Cannell Capital Wages “Vote No” Campaign Against 3 Directors Including Chairman
Cannell Capital’s Carlo Cannell believes he is doing regional newspaper company Lee Enterprises a service by urging shareholders to vote against the three board directors up for election next month, including Chairman Mary Junck, he told CorpGov in an interview.
“Mary Junck should be out here on the next plane to give me a foot massage,” said Mr. Cannell, whose firm is based in Wyoming while Lee is headquartered in Iowa.
Mr. Cannell’s fierce words come after his firm announced a position in the company in late December when he criticized it through a letter. He has since published a slide deck detailing the company’s alleged shortcomings, including what he calls excessive compensation and a weak operational performance. Mr. Cannell said his stake in the company has risen above 5% and he expects to file another presentation as soon as Monday.
The campaign was launched just months after Warren Buffett’s Berkshire Hathaway endorsed Lee’s management by hiring the company to manage dozens of newspapers for an annual fee of $5 million with further upside linked to performance. That deal sent Lee’s shares temporarily higher but they have since retreated and are down more than 90% from their record high.
A chief complaint from Mr. Cannell is that Lee, which operates in 49 regional markets, hasn’t managed the shift from print to digital as well as it could have, despite the company’s reported 8.3% annualized growth in digital revenue since 2011. Struggling newspaper companies have been forced to slash costs, consolidate, or sell out to financial buyers since print peaked in the early 2000s. Most recently, hedge fund-backed MNG, better known as Digital First Media, announced a hostile bid for USA Today publisher Gannett.
Mr. Cannell’s campaign is somewhat unusual because he launched it after the deadline to nominate his own director picks. That means that even if the three directors don’t get majority support, they won’t necessarily need to step down or be replaced right away.
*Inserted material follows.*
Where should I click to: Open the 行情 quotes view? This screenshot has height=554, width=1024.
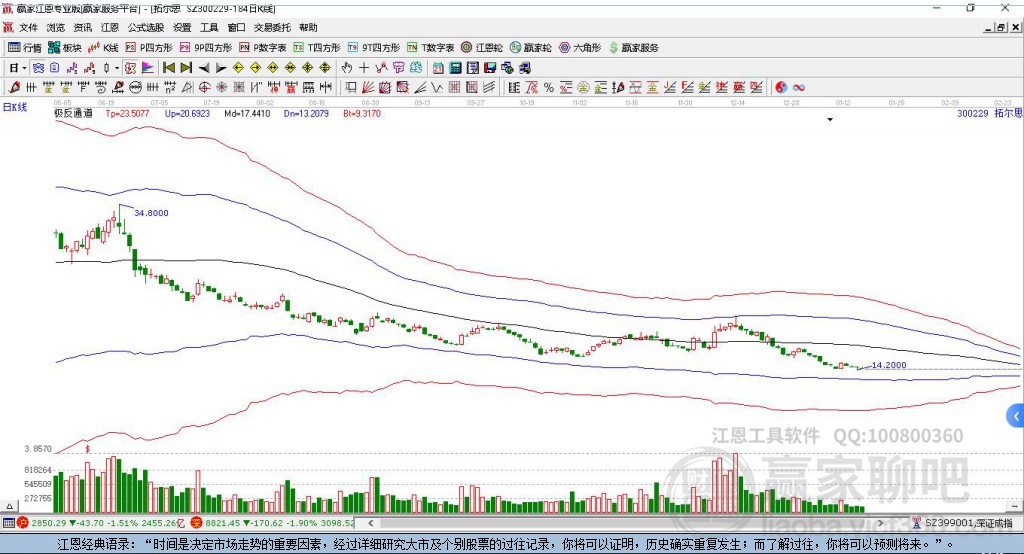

But Mr. Cannell isn’t discouraged by what he calls a technicality. “The way I see it I’ve already won,” he said. “Shareholders are already pissed off…I’ve already achieved more than I thought I’d achieve.”
Mr. Cannell said that since he launched his campaign, he has fielded calls from frustrated shareholders but also potential investors in the company such as strategic buyers and financial firms like private-equity shops.
He added that a vote indicating a lack of shareholder support would herald the inevitable removal of current directors. “Do these directors want to end their careers with this cloud of shame?” he asked rhetorically. “Eventually they will not be there anymore.”
Mr. Cannell pointed out that he will also have the chance to actually name specific candidates several months from now for next year’s vote. He has already identified six potential directors and attempted to introduce them to the company, though Lee has declined to speak to them, he said.
“I presented some outstanding directors, which isn’t easy to do with little Lee Enterprises,” he said. “I asked them to keep some of them confidential and they said ‘no’ which is obstinate.”
Earlier in January, Lee said in a filing it had engaged director search firm Spencer Stuart to help in “identifying, screening, and assessing the capabilities of potential director candidates.” The company’s filings also show an extended back and forth with Mr. Cannell over the last several months.
Mr. Cannell said he is likely to name one of his director suggestions in the presentation planned for publication Monday. He also said that he would be willing to settle on terms that included only one director of his choosing, as long as the company agreed to some other terms.
He emphasized that his director suggestions were not representatives of his firm. “I’m seeking directors to benefit all shareholders,” he said.
As part of its defense against Cannell Capital, Lee recently disclosed that it’s budgeted an additional $425,000 beyond its normal proxy solicitation expenses. Part of that sum includes a fee to Morrow Sodali LLC, which will employ 25 people to assist in proxy solicitation.
That sum may appear high for a company like Lee, which has a market capitalization of roughly $150 million, down from about $2 billion at its peak in the early 2000s. But a proxy solicitor interviewed by CorpGov said investor outreach can be expensive, requiring phone and mail outreach, particularly when there is a large retail base. Lee had over 25% of its quorum voted by brokers last year without instruction and another large chunk of shares not represented at the meeting at all, the proxy solicitor said.
For his part, Mr. Cannell said his campaign had only incurred costs in the low hundred-dollar range (not thousands). “I’m not going to seek reimbursement from Lee for my $120,” he said.
Mr. Cannell said that Lee needs to recognize the value in digital operations rather than print. You can’t continue live in “this world of 1989 25-times Ebitda multiples for newspapers,” he said. “The music has stopped.”
Mr. Cannell reiterated that directors including Ms. Junck have been paid far too much in an environment when cost cutting is critical. According to Cannell’s letter in December, Ms. Junck has taken more than $40 million of compensation since 2002.
“They’ve been paid a lot of cash but it could have been in equity,” Mr. Cannell said.